British Chinese foreign fighter

Huang Lei is a British Chinese foreign fighter who participated in the Syrian Civil War on behalf of the mainly Kurdish People's Protection Units, also known as YPG. Lei is originally from China; however he later moved to the United Kingdom for his education, and studied international politics at university, then eventually traveled to Syria to participate in the civil war in the country.

==Biography==
Lei is reportedly 24 years old, and was born in the Sichuan Province in southern China and lived in Manchester in the United Kingdom. He traveled to Syria in March 2015 claiming it was his "duty" to fight against the Islamic State of Iraq and the Levant, he also claimed he is fighting in Syria to keep terrorism out of his country.

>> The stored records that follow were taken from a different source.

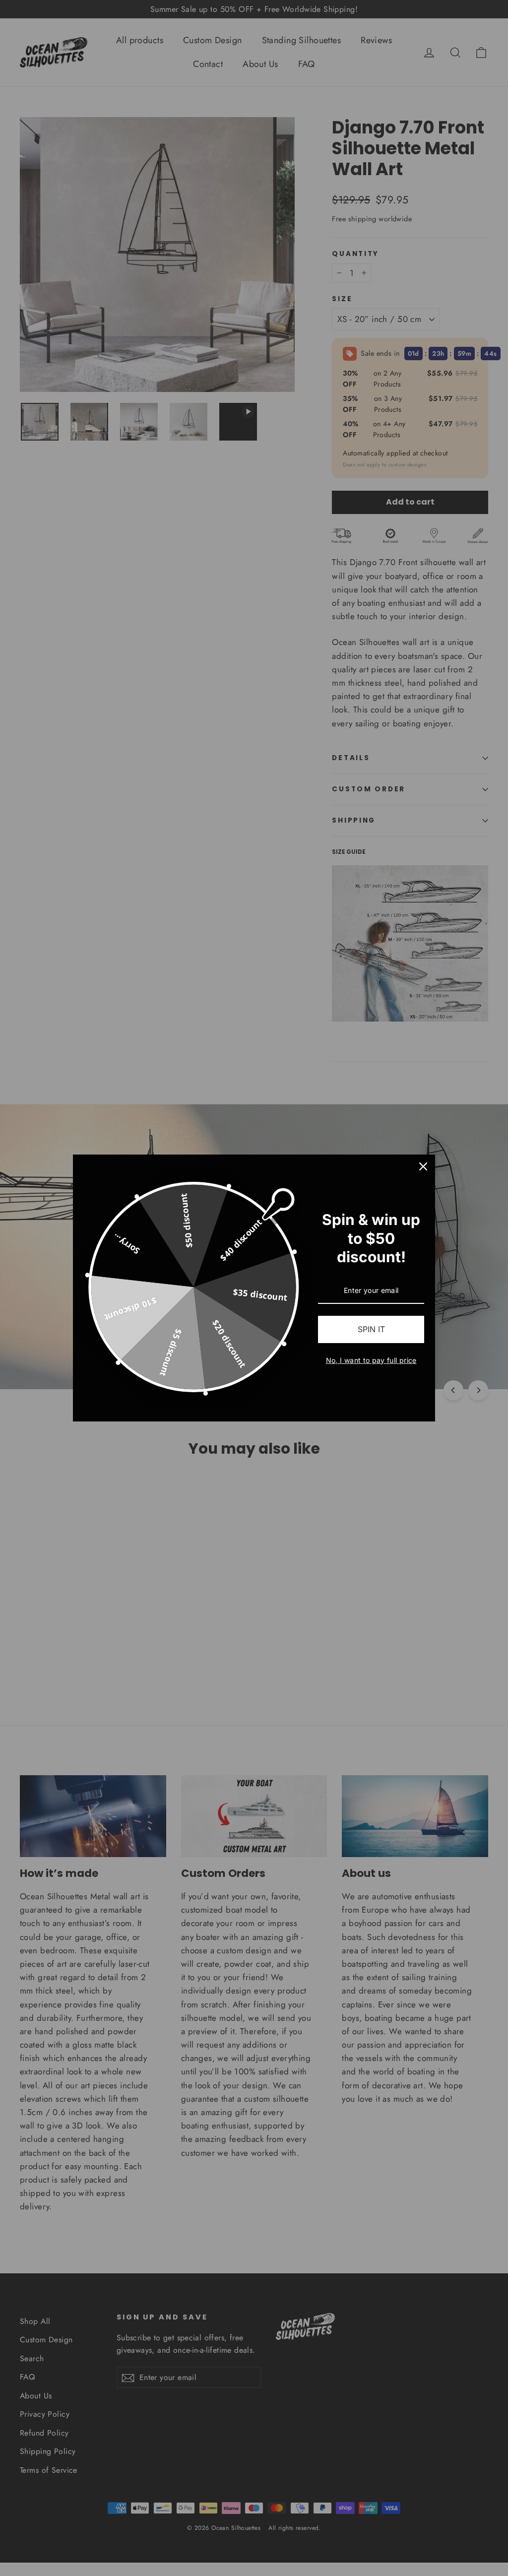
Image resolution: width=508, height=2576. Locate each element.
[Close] (423, 1166)
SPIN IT (371, 1329)
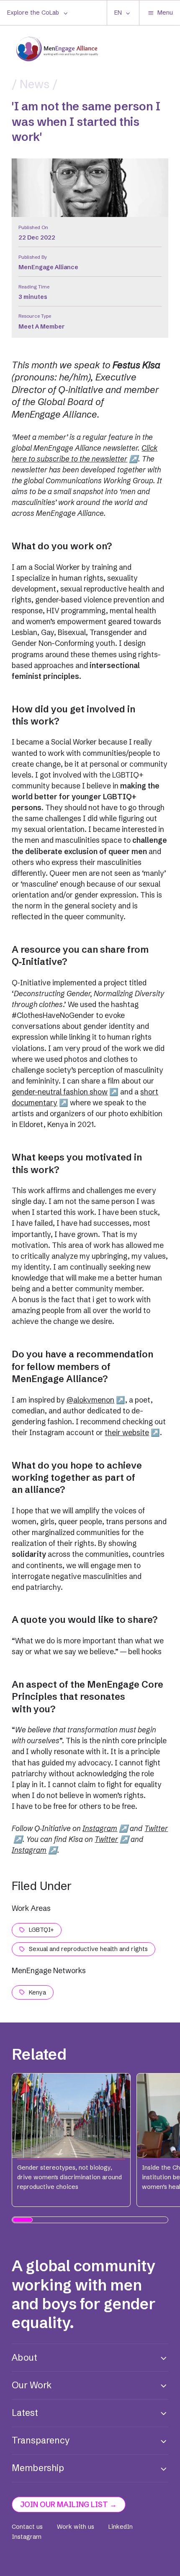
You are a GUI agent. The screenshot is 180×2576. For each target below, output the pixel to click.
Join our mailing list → (69, 2504)
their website (127, 1432)
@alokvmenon (90, 1399)
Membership (38, 2468)
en (118, 12)
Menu (165, 12)
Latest (25, 2412)
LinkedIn (120, 2526)
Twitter (106, 1839)
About (24, 2357)
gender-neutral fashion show (60, 1091)
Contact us (27, 2526)
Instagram (99, 1828)
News (34, 84)
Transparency (41, 2440)
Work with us (75, 2526)
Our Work (31, 2385)
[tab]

In late 2015, a foreign fighter from China claimed that he was inspired to join YPG by Lei and viewed him as inspirational. He also claimed that he fears that ISIL trained Chinese Muslims and sent them to China to carryout attacks, however later stated he regretted speaking to the media and feared ISIL would attack Chinese professionals in Iraq.

In 2018 after the start of Operation Euphrates Shield launched by Turkey and allied Syrian opposition forces organized under the Syrian National Army, he claimed to be one of 20 or 25 foreign fighters from YPG who arrived in Afrin to fight the Turkish military and allied rebel fighters, in an interview with BBC when asked if he was concerned that fighting Turkey, a member of NATO alongside the United Kingdom, could have legal consequences, to which he confirmed saying he was afraid of being arrested and that his intentions in Syria were to fight terrorists, and that he wishes to return to the United Kingdom. He told CNN regarding the Turkish-led operation that he views Turkey and ISIL as equally aggressive and would fight them both equally.